__Written instruction__. Rewrite the material below, replacing every "screenshot" with "screen capture" and keeping everything else the same. Leave the pictures out of your answer.

[Element and text position data]
----
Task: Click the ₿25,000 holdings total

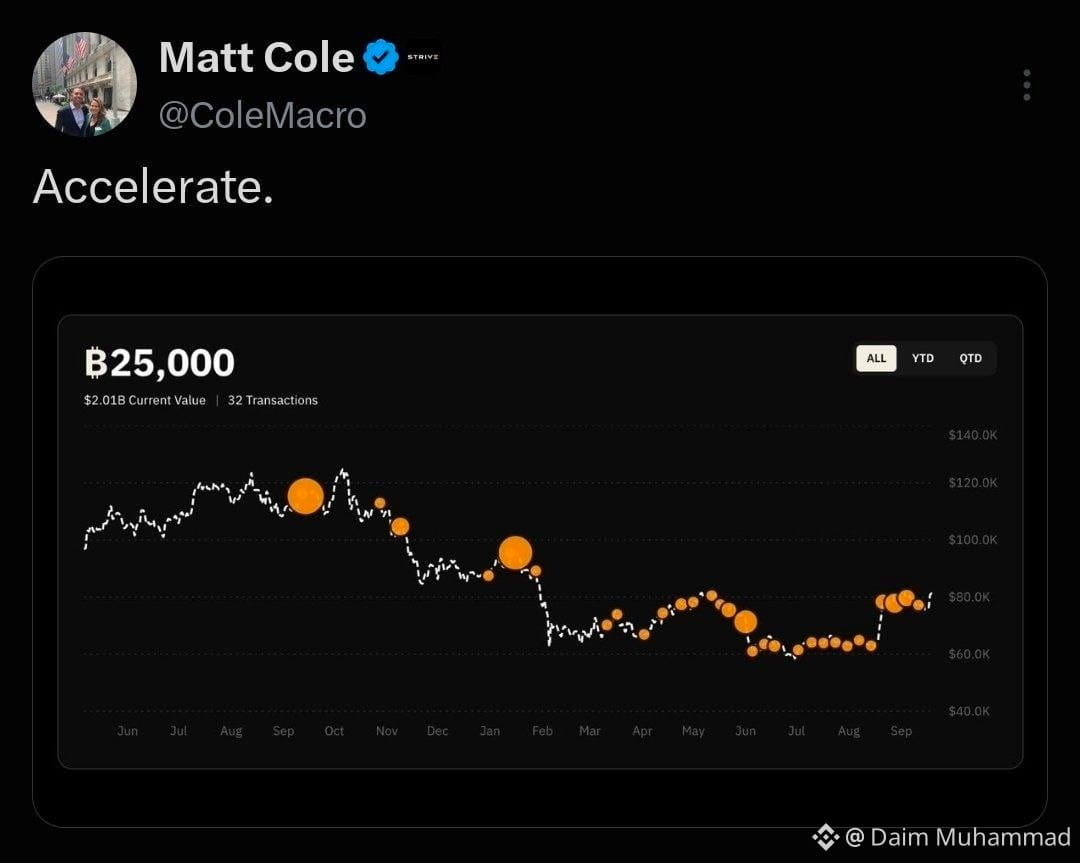Action: (x=159, y=362)
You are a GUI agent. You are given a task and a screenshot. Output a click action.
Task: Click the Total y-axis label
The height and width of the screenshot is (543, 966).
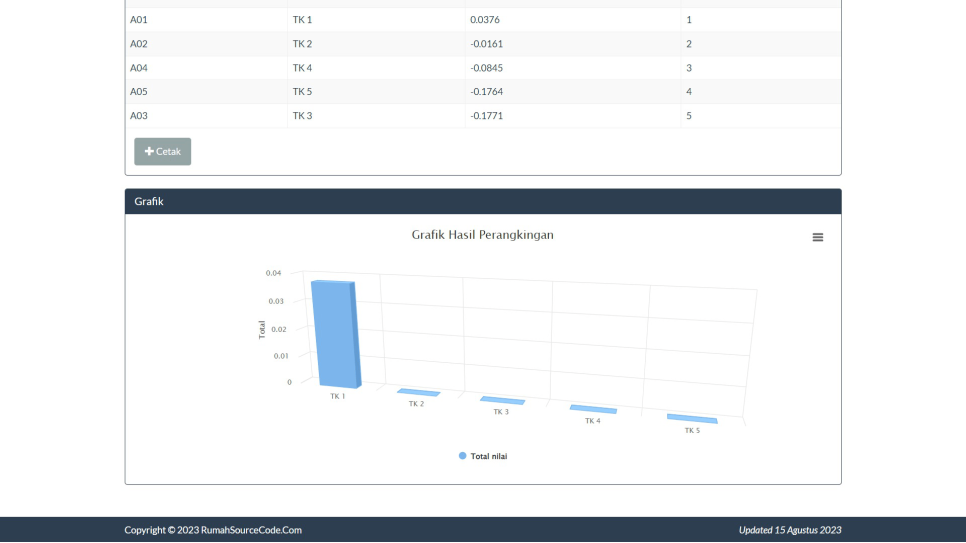click(262, 329)
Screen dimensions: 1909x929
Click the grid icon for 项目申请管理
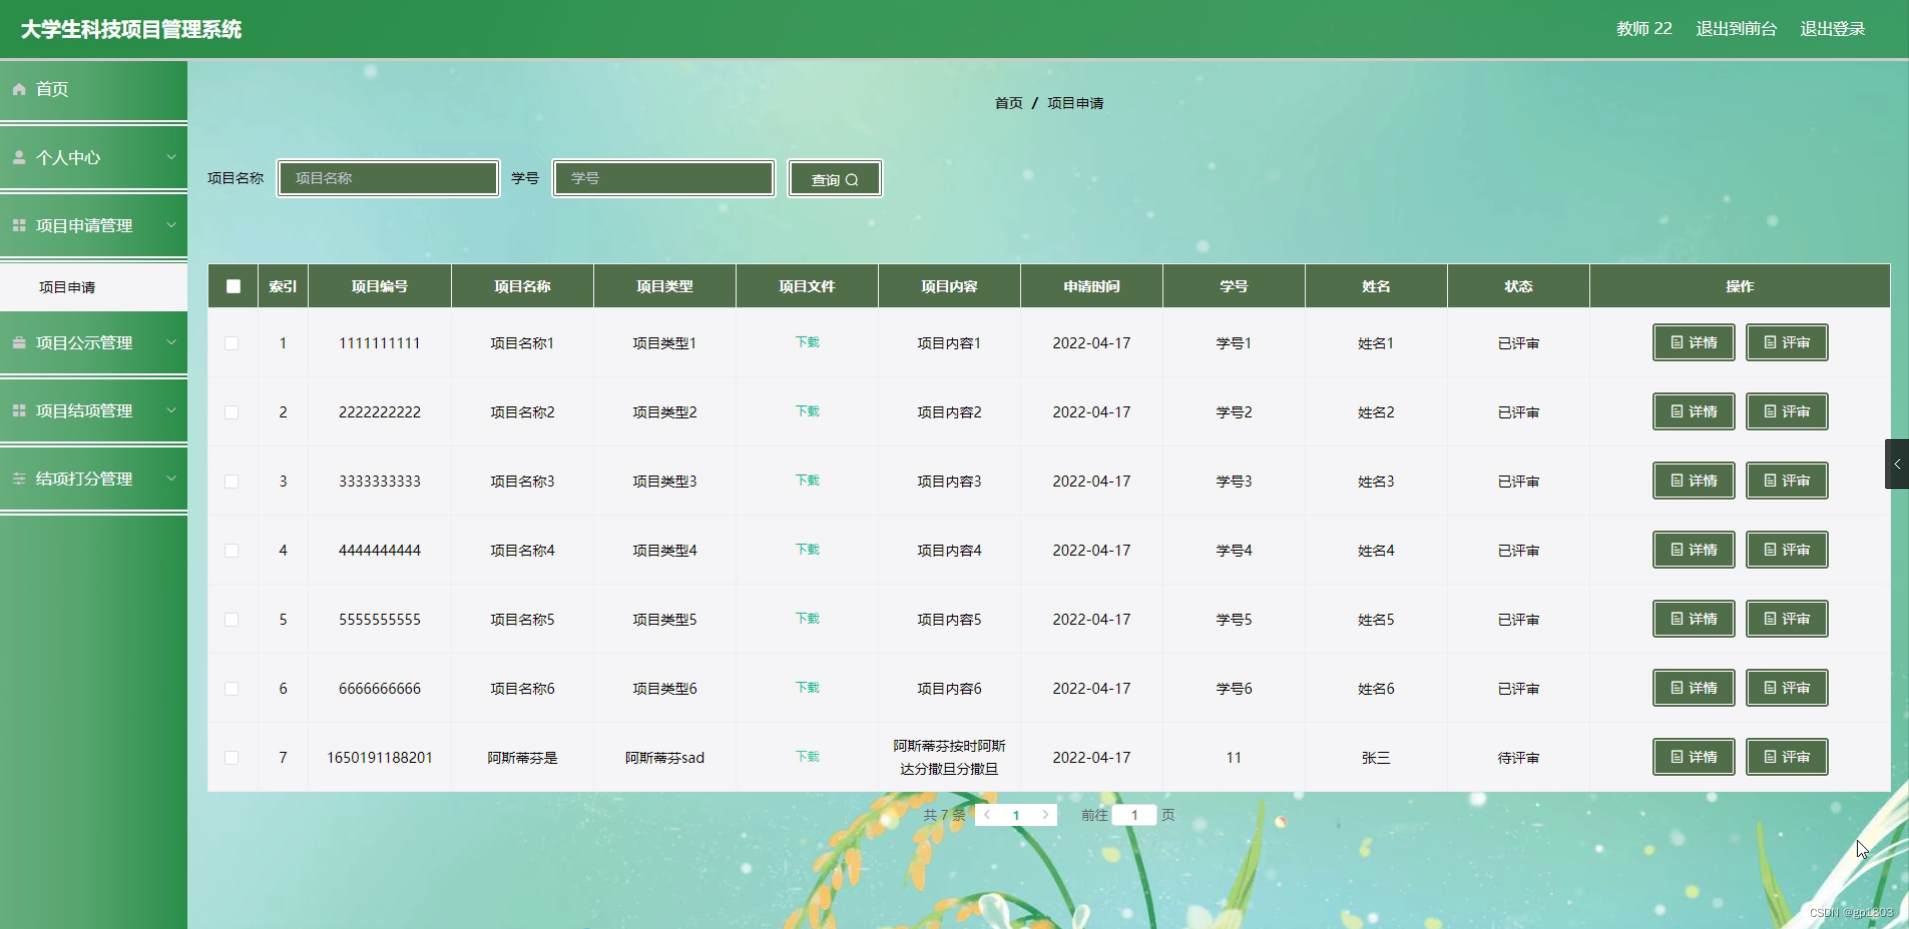(x=17, y=225)
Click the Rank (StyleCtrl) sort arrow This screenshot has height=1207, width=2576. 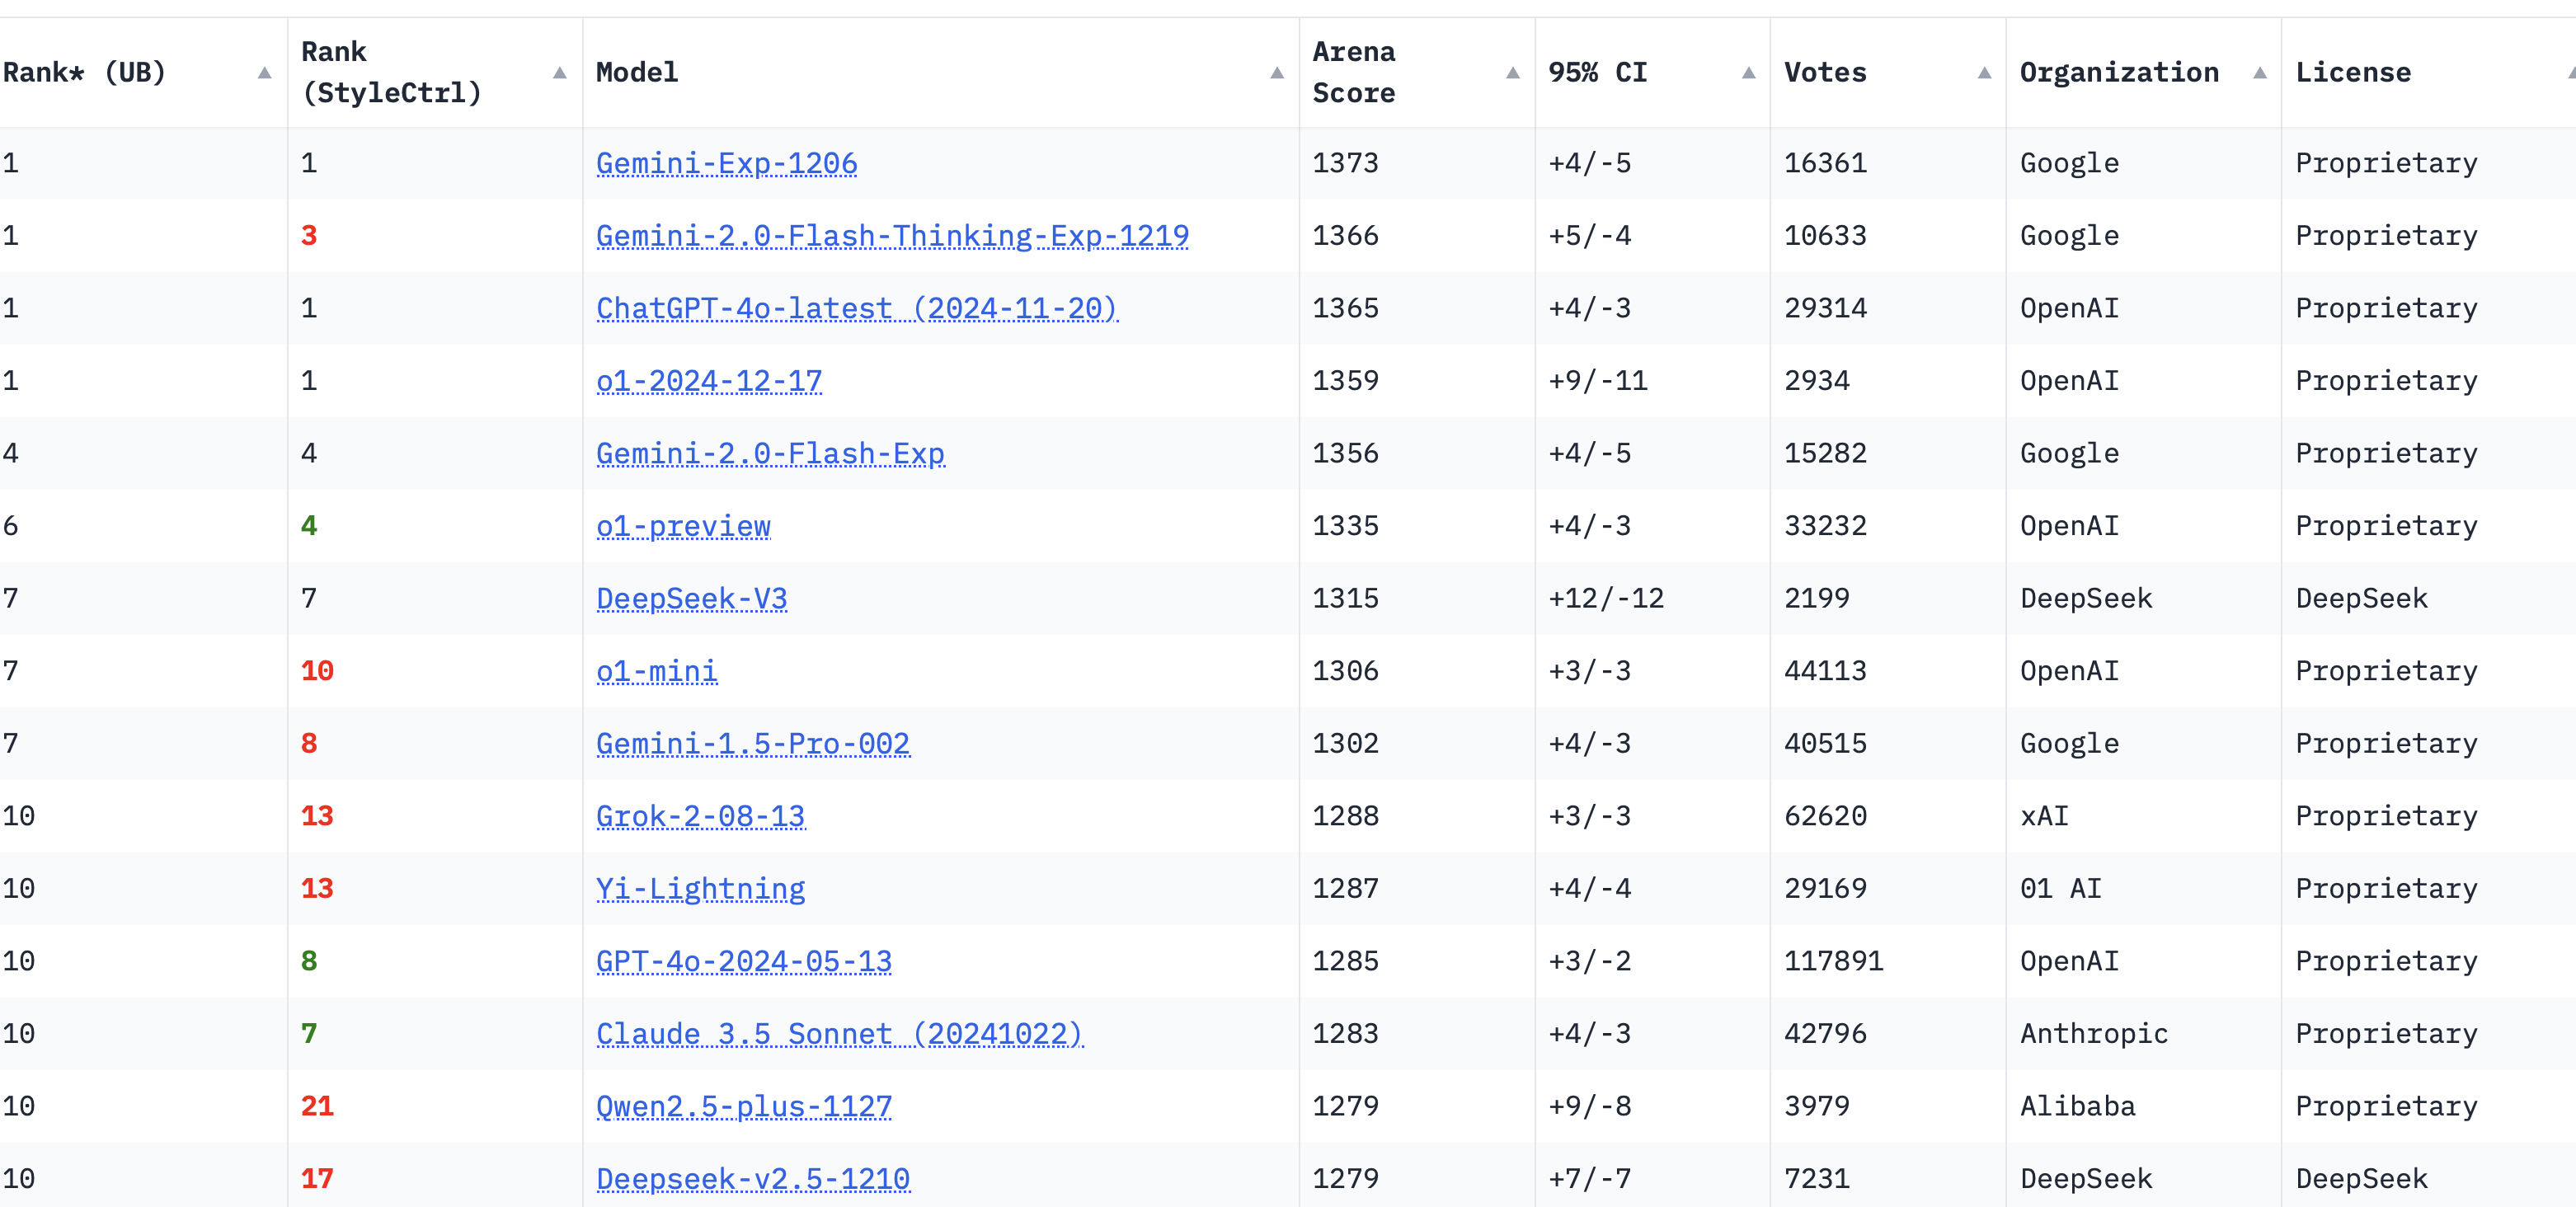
----
__Full answer__.
Task: Click the ₿25,000 holdings total

Action: (x=159, y=362)
You are a GUI agent. You are given a task and a screen capture. Output a click action.
Task: Click the Total y-axis label
The height and width of the screen capture is (543, 966).
click(262, 329)
Screen dimensions: 1909x929
Click the grid icon for 项目申请管理
(x=17, y=225)
Click the Rank (StyleCtrl) sort arrow This screen capture has height=1207, width=2576. 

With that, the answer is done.